• _TASK DESCRIPTION_: In the entries that follow, find every line containing "computer" and copy it.

*** MATERIAL PROVIDED Section Begins ***

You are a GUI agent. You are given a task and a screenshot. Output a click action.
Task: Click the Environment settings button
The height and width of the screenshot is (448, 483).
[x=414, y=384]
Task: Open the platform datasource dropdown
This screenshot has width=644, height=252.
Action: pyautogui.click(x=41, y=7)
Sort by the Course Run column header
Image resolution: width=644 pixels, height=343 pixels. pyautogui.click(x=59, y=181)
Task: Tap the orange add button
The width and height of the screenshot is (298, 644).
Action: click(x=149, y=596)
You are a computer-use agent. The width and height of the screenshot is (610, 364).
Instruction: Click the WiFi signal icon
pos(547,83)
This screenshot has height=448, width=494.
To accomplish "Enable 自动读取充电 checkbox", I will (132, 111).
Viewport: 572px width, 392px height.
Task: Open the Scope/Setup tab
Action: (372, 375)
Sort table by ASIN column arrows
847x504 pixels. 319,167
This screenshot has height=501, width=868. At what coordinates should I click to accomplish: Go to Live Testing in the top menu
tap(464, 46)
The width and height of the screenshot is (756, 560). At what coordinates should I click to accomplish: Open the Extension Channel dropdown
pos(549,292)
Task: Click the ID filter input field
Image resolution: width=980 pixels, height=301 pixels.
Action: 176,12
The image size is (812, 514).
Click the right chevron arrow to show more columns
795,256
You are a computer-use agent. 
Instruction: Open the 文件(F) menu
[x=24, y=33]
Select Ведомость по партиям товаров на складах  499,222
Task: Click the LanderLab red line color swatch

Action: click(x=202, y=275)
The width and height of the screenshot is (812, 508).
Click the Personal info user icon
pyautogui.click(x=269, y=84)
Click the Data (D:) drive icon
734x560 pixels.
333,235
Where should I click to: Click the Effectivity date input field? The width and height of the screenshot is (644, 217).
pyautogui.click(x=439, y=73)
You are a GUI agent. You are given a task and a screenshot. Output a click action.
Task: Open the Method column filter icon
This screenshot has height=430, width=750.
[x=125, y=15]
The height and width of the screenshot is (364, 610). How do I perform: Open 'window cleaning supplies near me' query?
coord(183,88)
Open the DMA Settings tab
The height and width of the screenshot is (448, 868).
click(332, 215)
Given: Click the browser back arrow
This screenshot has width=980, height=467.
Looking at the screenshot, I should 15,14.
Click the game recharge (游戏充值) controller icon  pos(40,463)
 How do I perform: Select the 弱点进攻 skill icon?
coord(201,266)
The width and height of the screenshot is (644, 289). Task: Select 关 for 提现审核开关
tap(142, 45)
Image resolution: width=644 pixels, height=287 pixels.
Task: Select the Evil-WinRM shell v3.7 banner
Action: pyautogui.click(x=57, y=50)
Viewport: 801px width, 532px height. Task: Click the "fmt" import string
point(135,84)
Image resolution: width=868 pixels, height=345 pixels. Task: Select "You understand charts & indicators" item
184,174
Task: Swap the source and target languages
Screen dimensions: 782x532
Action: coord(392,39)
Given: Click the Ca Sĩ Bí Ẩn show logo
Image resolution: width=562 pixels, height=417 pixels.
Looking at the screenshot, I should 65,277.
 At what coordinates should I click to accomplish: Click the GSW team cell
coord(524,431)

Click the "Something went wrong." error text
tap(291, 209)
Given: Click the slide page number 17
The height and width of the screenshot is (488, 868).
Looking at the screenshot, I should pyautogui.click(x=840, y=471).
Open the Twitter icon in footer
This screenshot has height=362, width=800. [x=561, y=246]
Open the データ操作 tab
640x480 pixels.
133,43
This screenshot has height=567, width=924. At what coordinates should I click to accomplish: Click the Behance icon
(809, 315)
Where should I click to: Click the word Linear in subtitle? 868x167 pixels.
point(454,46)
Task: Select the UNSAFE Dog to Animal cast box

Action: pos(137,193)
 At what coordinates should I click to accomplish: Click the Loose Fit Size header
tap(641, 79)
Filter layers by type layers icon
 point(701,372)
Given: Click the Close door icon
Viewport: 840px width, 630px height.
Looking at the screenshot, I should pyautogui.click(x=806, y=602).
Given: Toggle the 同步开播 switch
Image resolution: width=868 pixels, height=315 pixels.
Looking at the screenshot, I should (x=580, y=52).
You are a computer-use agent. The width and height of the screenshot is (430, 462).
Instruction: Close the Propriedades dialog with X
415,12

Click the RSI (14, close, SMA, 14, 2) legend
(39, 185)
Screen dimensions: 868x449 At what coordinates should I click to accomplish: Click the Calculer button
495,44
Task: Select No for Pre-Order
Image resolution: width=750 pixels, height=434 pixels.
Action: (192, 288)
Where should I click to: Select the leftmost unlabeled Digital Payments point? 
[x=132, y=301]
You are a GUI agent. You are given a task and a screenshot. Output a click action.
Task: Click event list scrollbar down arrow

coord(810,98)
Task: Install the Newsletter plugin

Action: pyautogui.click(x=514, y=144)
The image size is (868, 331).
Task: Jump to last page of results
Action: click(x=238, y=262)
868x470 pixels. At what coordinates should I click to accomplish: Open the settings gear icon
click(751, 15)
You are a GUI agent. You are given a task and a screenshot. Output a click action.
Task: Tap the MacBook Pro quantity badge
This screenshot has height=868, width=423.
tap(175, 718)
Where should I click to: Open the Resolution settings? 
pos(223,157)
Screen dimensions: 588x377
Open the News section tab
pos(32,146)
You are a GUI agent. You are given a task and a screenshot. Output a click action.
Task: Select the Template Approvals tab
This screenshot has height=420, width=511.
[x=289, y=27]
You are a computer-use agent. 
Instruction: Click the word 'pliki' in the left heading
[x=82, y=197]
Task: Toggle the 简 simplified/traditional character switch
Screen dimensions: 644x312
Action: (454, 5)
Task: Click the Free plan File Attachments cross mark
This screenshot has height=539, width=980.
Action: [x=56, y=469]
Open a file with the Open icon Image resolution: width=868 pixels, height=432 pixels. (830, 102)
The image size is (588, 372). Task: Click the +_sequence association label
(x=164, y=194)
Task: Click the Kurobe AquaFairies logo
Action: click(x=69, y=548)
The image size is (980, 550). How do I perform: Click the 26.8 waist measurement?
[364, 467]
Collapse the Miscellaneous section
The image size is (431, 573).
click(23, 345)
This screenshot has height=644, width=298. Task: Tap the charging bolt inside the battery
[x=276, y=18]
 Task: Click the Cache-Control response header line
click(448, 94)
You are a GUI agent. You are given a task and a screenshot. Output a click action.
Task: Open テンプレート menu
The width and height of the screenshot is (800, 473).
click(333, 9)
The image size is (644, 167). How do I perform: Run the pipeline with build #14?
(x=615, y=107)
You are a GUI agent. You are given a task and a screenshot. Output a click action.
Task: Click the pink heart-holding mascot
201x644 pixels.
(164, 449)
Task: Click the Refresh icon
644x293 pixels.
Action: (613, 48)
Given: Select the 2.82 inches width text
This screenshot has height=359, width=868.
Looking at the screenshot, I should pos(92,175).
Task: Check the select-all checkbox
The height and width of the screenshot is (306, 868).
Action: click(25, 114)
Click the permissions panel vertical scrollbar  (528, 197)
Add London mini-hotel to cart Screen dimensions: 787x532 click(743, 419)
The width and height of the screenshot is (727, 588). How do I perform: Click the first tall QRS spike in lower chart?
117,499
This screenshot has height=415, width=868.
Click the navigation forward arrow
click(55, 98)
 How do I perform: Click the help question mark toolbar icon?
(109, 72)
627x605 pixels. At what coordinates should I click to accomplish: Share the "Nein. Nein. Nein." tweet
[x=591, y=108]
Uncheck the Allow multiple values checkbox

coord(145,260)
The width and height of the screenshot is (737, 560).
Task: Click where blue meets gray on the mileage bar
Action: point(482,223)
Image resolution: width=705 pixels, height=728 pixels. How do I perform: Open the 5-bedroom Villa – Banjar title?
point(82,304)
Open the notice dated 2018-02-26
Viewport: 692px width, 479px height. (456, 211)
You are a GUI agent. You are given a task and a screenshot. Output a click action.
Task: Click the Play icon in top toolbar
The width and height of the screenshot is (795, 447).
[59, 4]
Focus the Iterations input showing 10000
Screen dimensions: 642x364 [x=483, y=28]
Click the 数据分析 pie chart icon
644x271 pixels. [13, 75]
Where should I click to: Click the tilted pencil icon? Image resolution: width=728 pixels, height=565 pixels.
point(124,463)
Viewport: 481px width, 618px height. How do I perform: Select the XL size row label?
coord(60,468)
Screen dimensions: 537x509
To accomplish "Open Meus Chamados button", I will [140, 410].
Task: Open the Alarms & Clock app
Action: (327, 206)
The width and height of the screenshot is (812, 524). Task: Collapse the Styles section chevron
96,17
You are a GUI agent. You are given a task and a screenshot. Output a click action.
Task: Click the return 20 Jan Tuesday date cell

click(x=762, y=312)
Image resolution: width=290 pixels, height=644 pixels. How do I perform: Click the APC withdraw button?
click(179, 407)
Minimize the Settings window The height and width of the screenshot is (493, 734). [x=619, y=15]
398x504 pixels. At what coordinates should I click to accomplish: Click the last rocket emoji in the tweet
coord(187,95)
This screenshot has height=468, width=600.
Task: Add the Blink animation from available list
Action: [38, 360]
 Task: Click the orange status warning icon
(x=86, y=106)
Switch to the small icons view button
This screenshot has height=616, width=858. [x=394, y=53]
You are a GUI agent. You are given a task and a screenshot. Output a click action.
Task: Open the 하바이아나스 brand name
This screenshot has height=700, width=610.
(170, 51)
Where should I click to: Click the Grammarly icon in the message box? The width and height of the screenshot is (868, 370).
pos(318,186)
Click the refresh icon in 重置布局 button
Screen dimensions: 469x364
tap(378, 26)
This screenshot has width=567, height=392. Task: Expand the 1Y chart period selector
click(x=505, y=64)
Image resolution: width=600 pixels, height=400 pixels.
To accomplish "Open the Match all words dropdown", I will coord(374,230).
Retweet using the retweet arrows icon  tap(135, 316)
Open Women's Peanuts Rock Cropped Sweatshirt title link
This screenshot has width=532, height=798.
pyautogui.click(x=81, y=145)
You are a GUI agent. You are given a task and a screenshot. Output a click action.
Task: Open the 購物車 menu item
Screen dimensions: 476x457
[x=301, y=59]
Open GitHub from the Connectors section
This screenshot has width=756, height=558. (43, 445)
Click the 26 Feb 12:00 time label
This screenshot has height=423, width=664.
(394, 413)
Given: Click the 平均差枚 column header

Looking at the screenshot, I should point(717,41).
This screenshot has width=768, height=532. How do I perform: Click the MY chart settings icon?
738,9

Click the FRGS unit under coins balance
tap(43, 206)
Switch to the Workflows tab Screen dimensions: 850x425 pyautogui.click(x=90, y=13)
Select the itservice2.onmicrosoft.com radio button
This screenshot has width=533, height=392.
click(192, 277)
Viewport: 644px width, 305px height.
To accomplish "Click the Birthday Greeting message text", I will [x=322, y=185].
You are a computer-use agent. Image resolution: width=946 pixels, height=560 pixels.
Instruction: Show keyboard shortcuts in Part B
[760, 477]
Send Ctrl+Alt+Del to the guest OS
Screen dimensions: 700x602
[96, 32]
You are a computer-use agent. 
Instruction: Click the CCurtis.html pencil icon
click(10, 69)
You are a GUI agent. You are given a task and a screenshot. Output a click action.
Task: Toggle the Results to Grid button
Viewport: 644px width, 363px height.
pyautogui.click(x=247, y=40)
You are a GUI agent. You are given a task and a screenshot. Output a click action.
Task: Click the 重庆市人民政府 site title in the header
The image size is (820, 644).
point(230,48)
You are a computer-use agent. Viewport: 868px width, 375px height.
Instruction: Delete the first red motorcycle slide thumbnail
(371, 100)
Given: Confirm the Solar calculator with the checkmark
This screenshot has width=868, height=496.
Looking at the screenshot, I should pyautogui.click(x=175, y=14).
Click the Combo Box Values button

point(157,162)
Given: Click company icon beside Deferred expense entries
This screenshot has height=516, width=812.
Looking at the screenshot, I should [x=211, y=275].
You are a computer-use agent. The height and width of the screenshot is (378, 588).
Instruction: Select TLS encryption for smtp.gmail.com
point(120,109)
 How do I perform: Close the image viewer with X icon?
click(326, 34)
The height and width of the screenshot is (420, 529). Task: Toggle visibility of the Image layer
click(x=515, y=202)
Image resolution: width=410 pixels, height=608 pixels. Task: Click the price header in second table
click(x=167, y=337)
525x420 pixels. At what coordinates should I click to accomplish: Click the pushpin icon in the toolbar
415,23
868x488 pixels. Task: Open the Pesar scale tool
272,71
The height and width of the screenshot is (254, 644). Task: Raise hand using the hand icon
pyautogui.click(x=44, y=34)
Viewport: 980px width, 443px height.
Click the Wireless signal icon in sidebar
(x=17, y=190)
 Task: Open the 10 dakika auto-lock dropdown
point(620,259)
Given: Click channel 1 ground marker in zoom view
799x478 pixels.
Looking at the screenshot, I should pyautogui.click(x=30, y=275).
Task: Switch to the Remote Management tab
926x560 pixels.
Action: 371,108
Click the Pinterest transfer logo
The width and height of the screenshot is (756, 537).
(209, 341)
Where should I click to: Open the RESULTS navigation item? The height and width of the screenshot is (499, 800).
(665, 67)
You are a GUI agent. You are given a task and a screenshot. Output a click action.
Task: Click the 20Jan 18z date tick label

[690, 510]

*** MATERIAL PROVIDED Section Ends ***

• _RESULT_:
You are a computer-use agent. The width and height of the screenshot is (610, 364).
You are a computer-use agent. 
You are a computer-use agent. The width and height of the screenshot is (430, 462).
You are a computer-use agent. 
You are a computer-use agent. Image resolution: width=946 pixels, height=560 pixels.
You are a computer-use agent. 
You are a computer-use agent. Viewport: 868px width, 375px height.
You are a computer-use agent. The height and width of the screenshot is (378, 588).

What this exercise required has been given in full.